Al mediodía Mansilla comunica a Rosas que el enemigo no ha podido
acercarse a la línea de atajo, pero que dada su superioridad, cree que
lo harán, porque a él le faltan las municiones para impedirlo.
Efectivamente, pocos minutos después el capitán Tomás Graig, comandante
del bergantín argentino Republicano, que sostenía esa línea de atajo,
quema su último cartucho. Cuando pide más municiones a tierra y le
responden que ya no hay, hace volar su buque para no entregárselo al
enemigo, y va con sus soldados a tomar el puesto de honor en las
baterías de la derecha. Los buques de la alianza imperial avanzan hasta
la línea de atajo, sufriendo todos los fuegos de las baterías. Como un
volcán arrojando serpientes de fuego en todas direcciones, el agua
cubierta de nubes de pólvora quemada, entre estrépitos de muerte, el
Paraná se convierte en un infierno.

|---|

Desafío 1:
Según el relato del combate en el Paraná, ¿por qué el capitán Tomás Graig hace volar el bergantín Republicano? Responde en una a tres oraciones.
Desafío 2:
Retoma el relato del combate en el Paraná a partir de su última oración.

Filas de datos:

|---|

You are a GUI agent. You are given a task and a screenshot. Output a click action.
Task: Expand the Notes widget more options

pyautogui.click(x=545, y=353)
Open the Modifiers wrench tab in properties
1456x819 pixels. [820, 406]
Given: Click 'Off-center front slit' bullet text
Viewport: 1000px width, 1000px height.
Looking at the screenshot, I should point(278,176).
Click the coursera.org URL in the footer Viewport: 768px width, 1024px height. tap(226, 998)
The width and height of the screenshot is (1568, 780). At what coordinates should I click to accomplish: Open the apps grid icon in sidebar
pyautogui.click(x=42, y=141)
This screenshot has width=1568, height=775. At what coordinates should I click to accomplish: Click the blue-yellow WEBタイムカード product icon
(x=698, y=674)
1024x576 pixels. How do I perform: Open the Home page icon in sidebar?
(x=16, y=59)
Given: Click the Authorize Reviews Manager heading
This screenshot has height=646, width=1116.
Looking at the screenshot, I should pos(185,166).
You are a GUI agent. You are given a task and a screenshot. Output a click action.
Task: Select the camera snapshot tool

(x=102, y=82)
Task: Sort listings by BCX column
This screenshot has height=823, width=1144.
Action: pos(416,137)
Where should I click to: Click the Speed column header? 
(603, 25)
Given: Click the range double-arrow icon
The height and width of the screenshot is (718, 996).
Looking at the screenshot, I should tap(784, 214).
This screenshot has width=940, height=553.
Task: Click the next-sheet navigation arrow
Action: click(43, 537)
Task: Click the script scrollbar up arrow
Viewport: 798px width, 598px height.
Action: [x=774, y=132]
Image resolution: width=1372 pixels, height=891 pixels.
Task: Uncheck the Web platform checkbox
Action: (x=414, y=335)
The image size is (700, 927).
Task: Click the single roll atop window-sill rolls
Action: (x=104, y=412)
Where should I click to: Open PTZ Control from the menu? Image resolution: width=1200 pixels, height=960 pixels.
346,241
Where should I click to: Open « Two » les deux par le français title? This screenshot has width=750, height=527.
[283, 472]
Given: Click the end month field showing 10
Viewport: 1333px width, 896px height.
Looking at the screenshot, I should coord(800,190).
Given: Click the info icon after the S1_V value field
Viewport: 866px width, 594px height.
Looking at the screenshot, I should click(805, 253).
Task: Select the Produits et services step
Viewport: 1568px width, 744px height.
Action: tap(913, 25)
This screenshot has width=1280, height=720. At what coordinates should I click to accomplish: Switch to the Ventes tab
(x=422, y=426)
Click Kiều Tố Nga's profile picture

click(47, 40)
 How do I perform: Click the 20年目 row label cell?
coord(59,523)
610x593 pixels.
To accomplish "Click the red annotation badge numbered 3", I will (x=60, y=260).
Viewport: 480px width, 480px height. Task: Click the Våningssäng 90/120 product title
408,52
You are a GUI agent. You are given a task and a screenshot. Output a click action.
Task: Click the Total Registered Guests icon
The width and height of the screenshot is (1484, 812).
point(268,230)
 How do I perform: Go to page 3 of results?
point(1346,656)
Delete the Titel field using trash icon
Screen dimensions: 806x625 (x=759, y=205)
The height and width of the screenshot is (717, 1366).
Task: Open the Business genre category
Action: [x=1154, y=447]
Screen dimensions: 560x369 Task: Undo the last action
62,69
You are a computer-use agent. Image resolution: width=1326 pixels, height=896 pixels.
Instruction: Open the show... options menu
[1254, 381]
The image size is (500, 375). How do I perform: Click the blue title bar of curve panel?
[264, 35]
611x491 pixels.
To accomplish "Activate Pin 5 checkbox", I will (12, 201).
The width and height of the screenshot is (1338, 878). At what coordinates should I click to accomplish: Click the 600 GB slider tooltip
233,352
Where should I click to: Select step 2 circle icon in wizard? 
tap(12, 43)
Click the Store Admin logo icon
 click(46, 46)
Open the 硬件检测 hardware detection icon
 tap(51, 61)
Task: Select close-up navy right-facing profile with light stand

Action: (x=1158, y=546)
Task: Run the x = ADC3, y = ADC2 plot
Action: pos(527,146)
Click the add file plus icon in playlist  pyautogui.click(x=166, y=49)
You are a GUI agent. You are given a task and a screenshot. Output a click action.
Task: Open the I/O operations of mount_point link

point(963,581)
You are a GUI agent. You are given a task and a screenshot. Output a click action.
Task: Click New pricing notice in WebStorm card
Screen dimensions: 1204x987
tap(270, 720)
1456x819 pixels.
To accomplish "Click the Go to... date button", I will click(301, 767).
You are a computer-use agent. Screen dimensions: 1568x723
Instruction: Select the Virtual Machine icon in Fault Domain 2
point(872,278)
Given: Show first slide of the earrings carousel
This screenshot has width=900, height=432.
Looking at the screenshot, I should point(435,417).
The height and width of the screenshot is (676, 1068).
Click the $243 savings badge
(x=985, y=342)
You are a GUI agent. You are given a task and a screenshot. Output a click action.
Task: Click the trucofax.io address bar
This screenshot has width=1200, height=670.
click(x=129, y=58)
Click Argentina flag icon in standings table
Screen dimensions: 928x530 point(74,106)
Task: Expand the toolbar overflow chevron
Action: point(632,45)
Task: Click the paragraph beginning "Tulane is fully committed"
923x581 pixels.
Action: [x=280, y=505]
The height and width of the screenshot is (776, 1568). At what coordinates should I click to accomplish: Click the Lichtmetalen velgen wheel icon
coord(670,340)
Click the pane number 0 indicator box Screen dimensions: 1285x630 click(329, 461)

|---|

Respuesta escrita 1:
Graig había quemado su último cartucho y, cuando pidió más municiones a tierra, le respondieron que ya no había. Hizo volar su buque para no entregárselo al enemigo y fue con sus soldados a las baterías de la derecha.

Respuesta escrita 2:
En lugar prominente de este cuadro está Mansilla; y su esfuerzo
prodigioso, y su vida que respeta la metralla, y su espíritu, pendiente
de una probabilidad halagüeña, concentrados en ese punto del río Paraná,
donde se juegan el derecho y la honra de la patria que él defiende. Hay
un momento en que esa probabilidad parece sonreírle: es cuando los
cañones de las baterías hacen retroceder algunos buques, ponen fuera de
combate algún otro y apagan los fuegos de varios cañones enemigos. Pero
simultáneamente una lancha con un contingente inglés logra cortar las
cadenas y hacer pasar del otro lado algunos buques.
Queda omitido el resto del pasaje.